■ PAGE EXCERPT ■
Being the largest financial service market in the world, Wall Street has been taking advantage of the positive momentum in the global economy and setting new trends. It is estimated that banking, finance, and insurance together generated total revenues of $4.73 trillion in 2020. Combined, financial services and insurance employed more than 7.3 million people at the end of last year.
Over the past year, financial stocks often outperformed the broad market, offering investors an average return of 83.3% that is much higher compared to the Russell 1000 index. While 2020 was recognized by stimulus funding, low interest rates, and credit concerns, 2021 will presumably see a revival of the U.S. economy.
Financial service stocks were among the hardest-hit investment instruments during the pandemic. But, here are three stocks that managed to recover and have the potential to help your portfolio generate better returns.
JPMorgan Chase (NYSE: JPM) is the largest US bank in terms of asset value. At the current price, the company’s stock is a good value investment since it has appreciated more than three-fold from the beginning of 2010 to the end of 2020. JPMorgan has performed better than its peers during recessions and the trend was maintained during the pandemic also.

■ REQUIRED TASKS ■
1. In the Wall Street article, change "investors" to "shareholders" and write out the passage between "Being the largest" and "the U.S. economy.", inclusive.
2. Turn the Wall Street article's paragraph beginning "JPMorgan Chase (NYSE: JPM)" into a short bulleted list that keeps its main facts.
Work only from the Wall Street article.

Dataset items

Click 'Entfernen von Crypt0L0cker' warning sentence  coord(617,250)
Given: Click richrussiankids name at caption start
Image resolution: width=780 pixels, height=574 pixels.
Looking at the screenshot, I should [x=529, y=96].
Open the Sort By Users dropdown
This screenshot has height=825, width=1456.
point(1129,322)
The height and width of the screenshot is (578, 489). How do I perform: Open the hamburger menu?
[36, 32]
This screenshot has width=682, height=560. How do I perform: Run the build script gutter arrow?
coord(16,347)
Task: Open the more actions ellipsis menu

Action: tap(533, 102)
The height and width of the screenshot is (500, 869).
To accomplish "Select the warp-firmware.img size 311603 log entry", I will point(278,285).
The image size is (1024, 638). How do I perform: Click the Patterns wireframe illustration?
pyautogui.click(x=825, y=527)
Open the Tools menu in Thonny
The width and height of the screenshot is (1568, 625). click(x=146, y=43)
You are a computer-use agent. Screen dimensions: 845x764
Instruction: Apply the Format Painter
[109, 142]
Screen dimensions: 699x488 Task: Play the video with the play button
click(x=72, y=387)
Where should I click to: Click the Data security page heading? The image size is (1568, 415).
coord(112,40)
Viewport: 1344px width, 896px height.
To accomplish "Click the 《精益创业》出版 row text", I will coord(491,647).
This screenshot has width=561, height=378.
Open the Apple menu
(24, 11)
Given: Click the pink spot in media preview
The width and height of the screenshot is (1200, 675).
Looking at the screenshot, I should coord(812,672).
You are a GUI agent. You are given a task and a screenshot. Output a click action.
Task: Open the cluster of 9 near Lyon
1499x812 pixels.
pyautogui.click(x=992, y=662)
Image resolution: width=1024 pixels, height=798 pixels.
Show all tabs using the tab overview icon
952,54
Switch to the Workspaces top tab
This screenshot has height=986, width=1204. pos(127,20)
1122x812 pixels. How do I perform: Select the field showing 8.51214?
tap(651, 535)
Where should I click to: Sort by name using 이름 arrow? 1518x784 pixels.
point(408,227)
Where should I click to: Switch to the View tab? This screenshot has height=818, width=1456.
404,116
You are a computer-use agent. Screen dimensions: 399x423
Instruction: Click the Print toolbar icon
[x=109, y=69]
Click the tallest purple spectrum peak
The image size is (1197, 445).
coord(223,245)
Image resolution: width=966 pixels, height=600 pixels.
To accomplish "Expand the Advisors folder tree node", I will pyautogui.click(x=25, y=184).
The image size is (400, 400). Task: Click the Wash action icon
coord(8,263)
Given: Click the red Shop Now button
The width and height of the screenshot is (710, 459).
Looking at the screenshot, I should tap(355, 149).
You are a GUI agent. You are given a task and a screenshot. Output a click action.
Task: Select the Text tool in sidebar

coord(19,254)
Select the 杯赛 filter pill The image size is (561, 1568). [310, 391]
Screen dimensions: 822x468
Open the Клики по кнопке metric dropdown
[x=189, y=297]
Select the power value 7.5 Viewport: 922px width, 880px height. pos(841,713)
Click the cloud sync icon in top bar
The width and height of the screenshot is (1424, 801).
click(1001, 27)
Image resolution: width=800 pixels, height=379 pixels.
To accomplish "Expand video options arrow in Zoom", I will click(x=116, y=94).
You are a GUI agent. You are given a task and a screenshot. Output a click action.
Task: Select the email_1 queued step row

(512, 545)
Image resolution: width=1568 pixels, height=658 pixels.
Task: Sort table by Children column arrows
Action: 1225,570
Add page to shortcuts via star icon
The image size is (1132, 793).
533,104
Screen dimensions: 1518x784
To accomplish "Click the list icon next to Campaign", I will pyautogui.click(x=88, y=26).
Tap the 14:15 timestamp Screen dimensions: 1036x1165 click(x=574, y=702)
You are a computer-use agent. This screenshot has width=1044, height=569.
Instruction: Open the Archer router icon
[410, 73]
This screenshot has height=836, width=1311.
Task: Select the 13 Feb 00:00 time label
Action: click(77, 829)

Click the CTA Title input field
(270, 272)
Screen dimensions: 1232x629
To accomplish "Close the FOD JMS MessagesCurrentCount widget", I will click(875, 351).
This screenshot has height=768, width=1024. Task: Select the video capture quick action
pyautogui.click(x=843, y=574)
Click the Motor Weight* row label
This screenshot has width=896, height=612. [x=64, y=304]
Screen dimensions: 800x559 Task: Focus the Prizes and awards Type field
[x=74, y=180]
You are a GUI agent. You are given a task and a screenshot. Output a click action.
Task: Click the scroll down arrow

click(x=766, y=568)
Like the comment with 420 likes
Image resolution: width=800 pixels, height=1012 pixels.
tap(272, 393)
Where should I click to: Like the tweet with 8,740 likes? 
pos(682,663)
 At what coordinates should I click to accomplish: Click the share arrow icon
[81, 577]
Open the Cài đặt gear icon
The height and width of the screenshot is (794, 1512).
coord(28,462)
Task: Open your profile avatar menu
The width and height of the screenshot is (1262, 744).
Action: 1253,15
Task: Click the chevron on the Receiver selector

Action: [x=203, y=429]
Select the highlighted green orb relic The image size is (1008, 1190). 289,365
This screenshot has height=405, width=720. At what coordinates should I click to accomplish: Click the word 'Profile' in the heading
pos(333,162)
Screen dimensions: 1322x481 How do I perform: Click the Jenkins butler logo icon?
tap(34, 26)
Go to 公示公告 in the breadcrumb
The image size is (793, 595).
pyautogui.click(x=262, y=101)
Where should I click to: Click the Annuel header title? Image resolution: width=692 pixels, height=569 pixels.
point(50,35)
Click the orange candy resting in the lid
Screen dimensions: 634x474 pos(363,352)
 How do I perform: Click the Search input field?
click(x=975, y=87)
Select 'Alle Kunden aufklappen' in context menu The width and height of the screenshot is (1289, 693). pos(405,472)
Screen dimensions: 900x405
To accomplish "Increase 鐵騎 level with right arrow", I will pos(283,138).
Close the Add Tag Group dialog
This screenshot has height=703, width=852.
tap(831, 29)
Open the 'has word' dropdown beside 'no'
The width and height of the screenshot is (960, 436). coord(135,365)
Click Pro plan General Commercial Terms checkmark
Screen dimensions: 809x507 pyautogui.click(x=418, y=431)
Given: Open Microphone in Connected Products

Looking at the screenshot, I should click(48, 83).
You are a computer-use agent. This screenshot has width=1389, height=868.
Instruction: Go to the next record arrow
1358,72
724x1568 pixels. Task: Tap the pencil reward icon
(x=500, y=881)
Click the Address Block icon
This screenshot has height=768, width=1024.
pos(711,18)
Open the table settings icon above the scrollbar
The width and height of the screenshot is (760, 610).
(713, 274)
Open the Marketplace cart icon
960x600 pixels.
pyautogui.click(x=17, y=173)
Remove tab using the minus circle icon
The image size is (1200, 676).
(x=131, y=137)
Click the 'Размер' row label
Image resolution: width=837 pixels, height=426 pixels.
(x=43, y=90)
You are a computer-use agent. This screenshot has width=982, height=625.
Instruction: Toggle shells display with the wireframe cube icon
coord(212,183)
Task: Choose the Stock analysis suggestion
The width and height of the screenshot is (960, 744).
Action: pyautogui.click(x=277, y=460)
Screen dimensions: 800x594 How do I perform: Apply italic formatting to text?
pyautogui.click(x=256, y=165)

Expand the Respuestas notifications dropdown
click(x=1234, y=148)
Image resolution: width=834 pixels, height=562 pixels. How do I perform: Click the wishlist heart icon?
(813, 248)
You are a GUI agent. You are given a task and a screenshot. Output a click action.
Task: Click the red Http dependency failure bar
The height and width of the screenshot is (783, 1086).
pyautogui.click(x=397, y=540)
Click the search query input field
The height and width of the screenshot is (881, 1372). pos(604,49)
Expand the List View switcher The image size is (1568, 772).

■ ANSWERS TO THIS EXERCISE ■
1.
Being the largest financial service market in the world, Wall Street has been taking advantage of the positive momentum in the global economy and setting new trends. It is estimated that banking, finance, and insurance together generated total revenues of $4.73 trillion in 2020. Combined, financial services and insurance employed more than 7.3 million people at the end of last year.
Over the past year, financial stocks often outperformed the broad market, offering shareholders an average return of 83.3% that is much higher compared to the Russell 1000 index. While 2020 was recognized by stimulus funding, low interest rates, and credit concerns, 2021 will presumably see a revival of the U.S. economy.

2.
- JPMorgan Chase (NYSE: JPM) is the largest US bank by asset value.
- Its stock rose more than three-fold from the start of 2010 to the end of 2020, making it a good value investment at the current price.
- It has done better than its peers during recessions, and it kept doing so during the pandemic.